The advantage of Martempering & Austempering is that there is very little distortion after heat treatment, as thermal contraction and expansion to Martensite/Bainite occur at different times, unlike oil quench where both take place simultaneously. This results in very low internal/residual stresses, unlike oil/water quenching, and gives higher endurance life and greatly reduces fatigue failure.

If you need exceptional Impact strength and toughness, as your application indicates, go for Austempering. You do not have to temper it again. The final phase is Bainite and not Martensite. You will lose a few hardness points. I can assure you you will be surprised at the results. You will need a salt bath for quenching. Look at a TTT (Time Temp Tranformation) diagram for 4340 and figure out the temps. If you have a problem I can help.

4340 and 4350 are my favourite steels for thru' hardening and Nitriding, and 4320 or 17CrNiMo6/8 for Carburising

Consider changing the setup to look more like a car or truck wheel, with the load centered over the bearing. You might even be able to make the whole thing out of a truck rear axle assembly. You get gear reduction, brakes, and cheap replacement parts out of this plan. I used to make marine winches from truck rear ends. Strong and cheap. If you can get them back, you could even use truck wheels for the wire spools.......

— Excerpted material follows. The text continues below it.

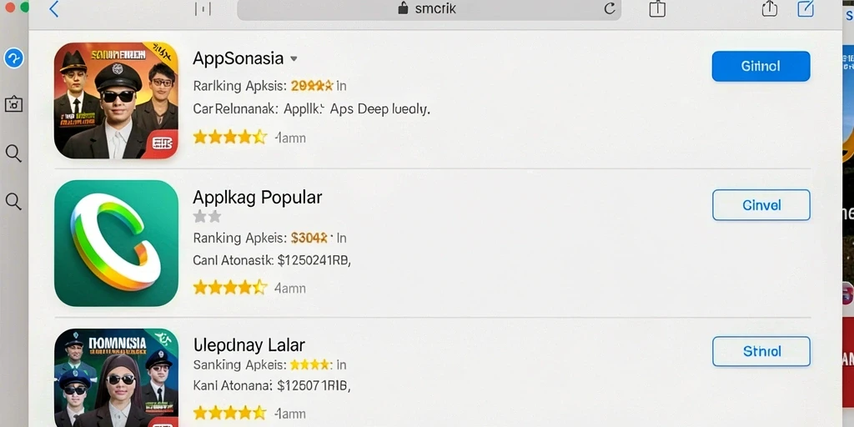Click the star rating under AppSonasia
The image size is (854, 427).
click(230, 138)
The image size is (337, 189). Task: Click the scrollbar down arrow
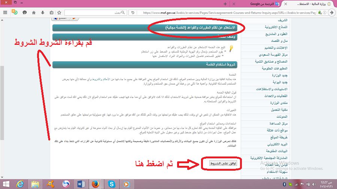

Why not change the center of the spool to a cone shape.

As is most all large magnetic wire rolled,,

Phelps Dodge for shure I have an empty spool,,

filled,this spool would be lighter on one end.

hi,

i couldnt understand what u r trying to say. and what is spool?

The Spool is what you wind the wire on,,

The center is cone shaped.

The center of gravity will be closer to

the load bearing end.

I

I

Dear Sir !!

Nothing wrong in existing design!!

You could improve the shaft quality,by using Spring steel quality (like;51CrMoV4)ground surface(h7)+Heat treated to;444-486 HB - with shot peening performed on its surface (to prevent dislocation cracks movement).Any big size spring steel producer could perform it (hopefully the price will be less time and money consuming)Best Regards: JKL

NB - You should check any turning shaft with "Black Light"-on the spot....and find cracks devlopment immediately

Why not design a shaft that protrudes enough past the edge of the spool to allow for a temporary or movable support bearing. It could be just a 180 degree cradle made from a bearing material that can handle the conditions and load.. The overhang and winding stress is causing the issues. I would try to control the flexing if possible.

Do you have a drawing or better description? 1100 pounds on the end of a 2.25 shaft seems a bit much.

Hello Castkarthick,

Without seeing the actual setup it is hard to make recommendations, but my initial reaction is to go after unloading the shaft by supporting the drum with rollers or tires (perhaps spring loaded).

Jeff

Make the spool such that the axel or starting place for wire to spool,,these (example only)Width in inches of axle as defined above

1.On end having two pillow bearings 6 inches

Width of axle on opposite end of spool 1 inches

comprende amigo,?,,,Turn a styraform cup on its side attach..round plates on each end,,,hole thru the middle...coffee cup = axle

If all else fails go to a wire winding shop (copper) and ask to see an empty spool.

Those figures need turning around,,if i wasnt in a hurry i would paint you a picture,,,it is the wire at the END of your spool that is breaking the rod,

put less wire on that end.Put as much weight as possible NEXT TO the pillow bearings,,this will involve spool change $$$$$ but they sell the spools in hard plastic,Good Luck.

i wiould try a torsion steel axle with self-alghning bearings. the the drum support wheels that has already been mentioned seems to be an excellent idea.